Capitolo quarantuno
Lauren sbuffò per l'ennesima volta. Le doleva il braccio per averlo tenuto nella stessa posizione da ore, usato come gruccia per Dinah.
La polinesiana era stata invitata ad una cena con i parenti di Siope. Lui stava cercando di recuperare il loro rapporto in tutti i modi e anche Dinah tentava di perdonarlo per aver giocato alle spalle di una sua amica, tentava di dimenticare l'atteggiamento sulfureo attuato dal ragazzo. Gli voleva bene, teneva a lui e perderlo non era nelle sue intenzioni, eppure non riusciva a guardare oltre ciò che aveva compiuto. Ci stava provando, almeno si stava dando una possibilità.
Doveva trovare l'abito adatto per presentarsi alla famiglia di Siope, qualcosa di non troppo formale ma elegante, che mettesse in risalto le sue curve esentando volgarità accentuando leziosità. Era già il quinto vestito che provava e, prima di dirigersi al camerino, ispezionava ogni capo d'abbigliamento, meticolosa.
Due ore e Lauren già non ne poteva più. Aveva accettato solamente perché restare a casa le impediva di pensare lucidamente e i dubbi le risuonavano in testa come una litania. Al centro di questo tumulto era situata Camila.

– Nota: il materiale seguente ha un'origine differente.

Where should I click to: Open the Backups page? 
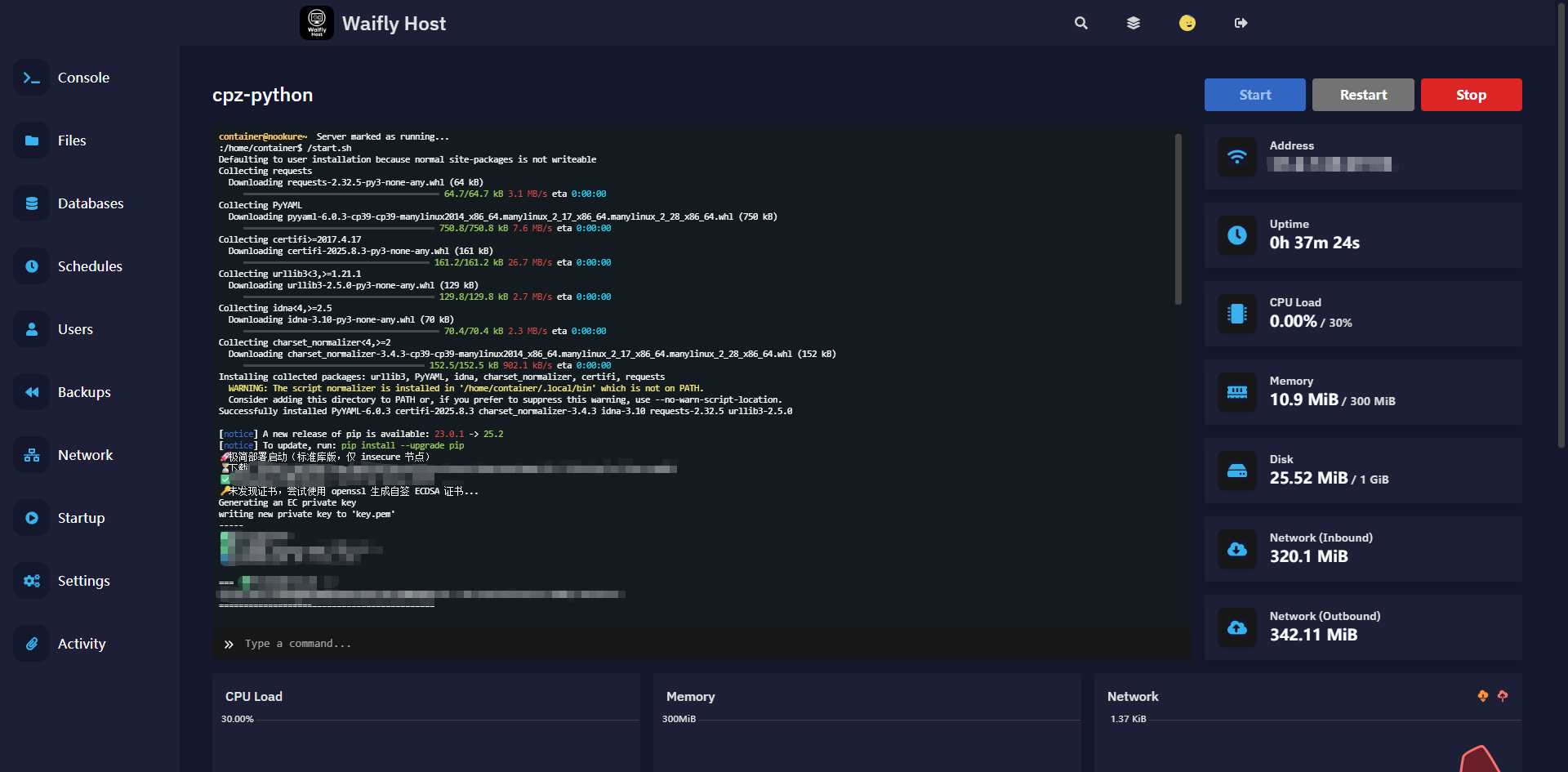[x=83, y=392]
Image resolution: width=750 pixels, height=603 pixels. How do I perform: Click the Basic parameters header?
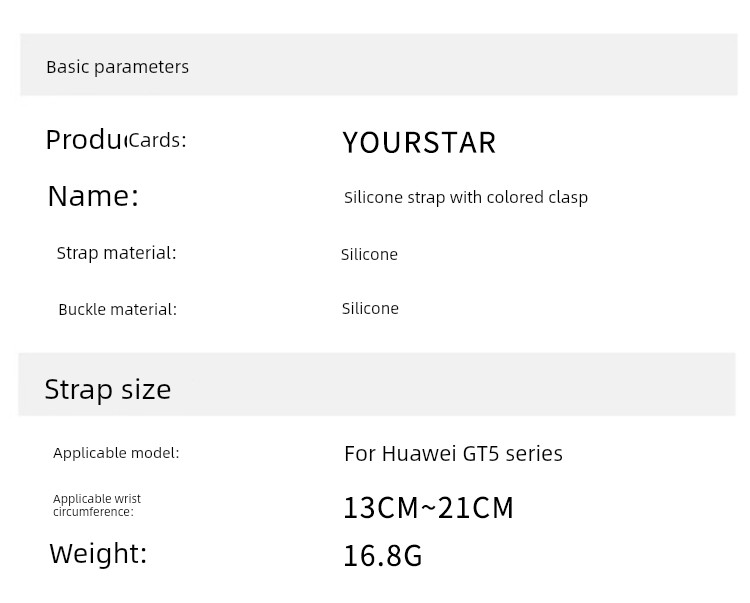tap(117, 67)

È vero, lei l'aveva allontanata con la vana speranza di restare dentro la sua vita, di non perderla del tutto, ma non aveva messo in conto che la loro amicizia era scemata quella prima notte di passione; disintegrata dal desiderio, annullata dai brividi, dimenticata dai baci. Non esisteva più.
Tutti gli anni addietro erano solo un ricordo e, si sa, le memorie sono irrecuperabili.

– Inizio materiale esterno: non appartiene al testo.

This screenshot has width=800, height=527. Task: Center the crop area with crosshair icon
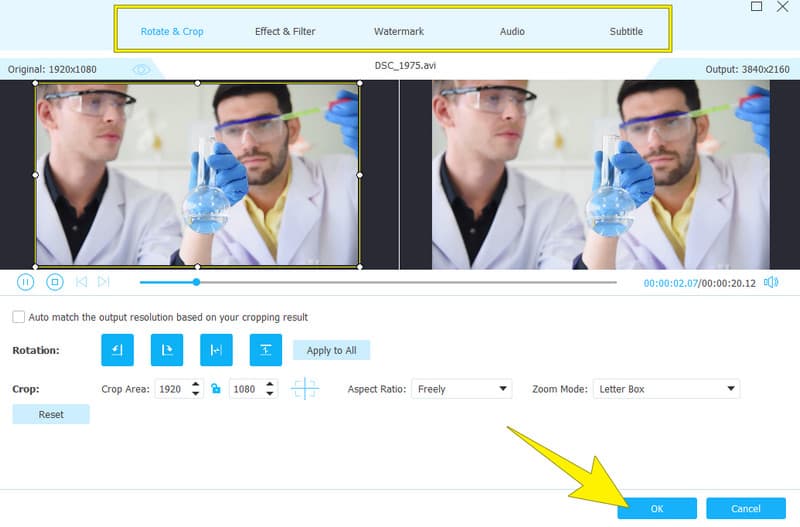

Erano persone diverse per loro scelta, solo che dovevano ancora capirlo e accettarlo. Lauren aveva fatto il primo passo, ma non il secondo. Camila, invece, aveva surclassato quelle fasi e ora si trovava molto più avanti rispetto a Lauren. Una di loro doveva cercare di fare un passo indietro, l'altra di accelerare l'incedere. Non era facile tenere il passo per trovarsi fianco a fianco.

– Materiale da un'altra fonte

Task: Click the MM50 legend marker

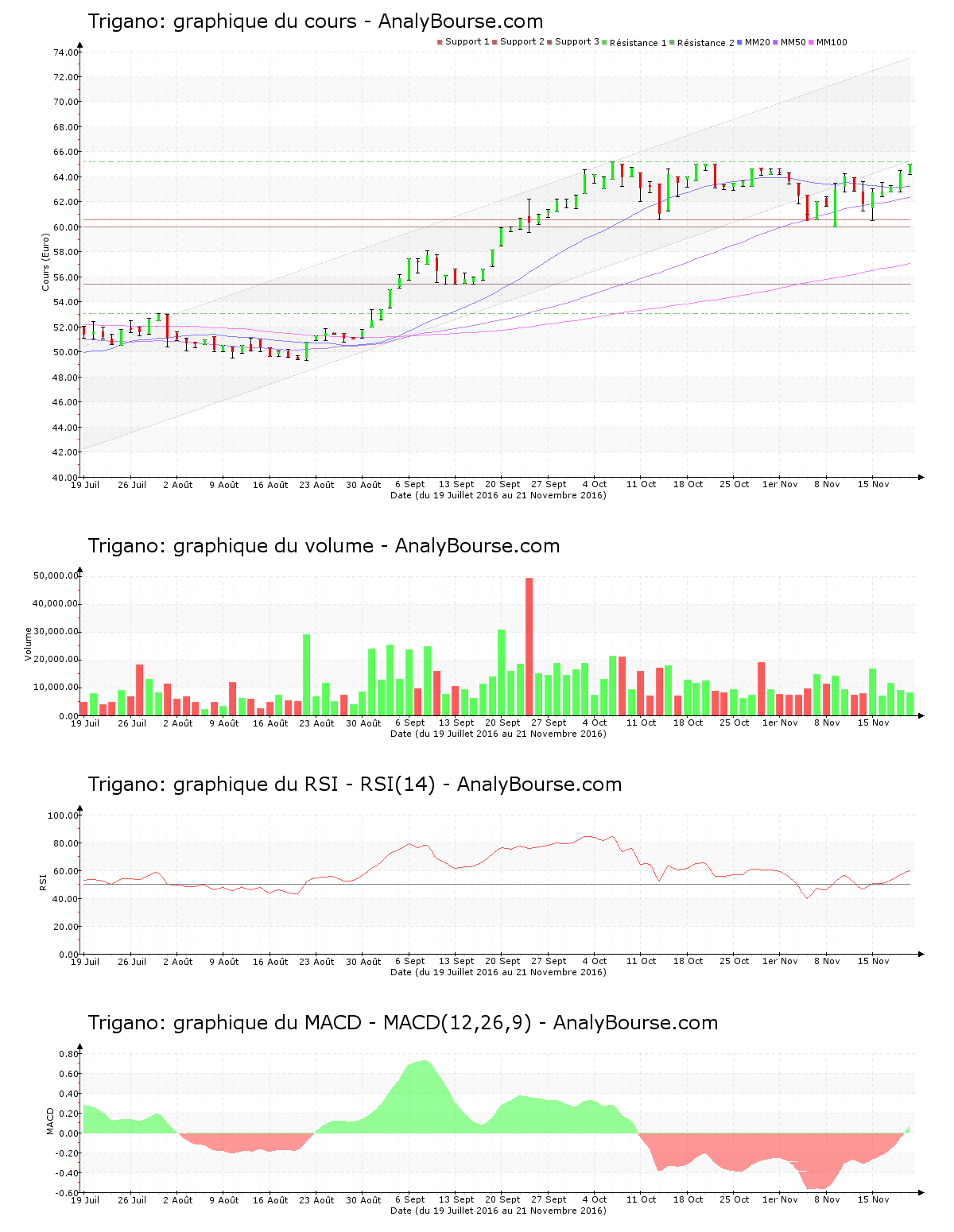Action: [776, 42]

«Questo come mi sta?» Domandò Dinah, uscendo dal camerino. Rassettò le pieghe del vestito con le mani e si rimirò allo specchio, inclinando la testa su un lato per controllare i risultati.
«Bene.» Tagliò corto Lauren, sbuffando.
«L'hai detto anche dell'ultimo.» La rimbeccò Dinah, portando le mani sui fianchi e osservandola con sguardo di rimprovero.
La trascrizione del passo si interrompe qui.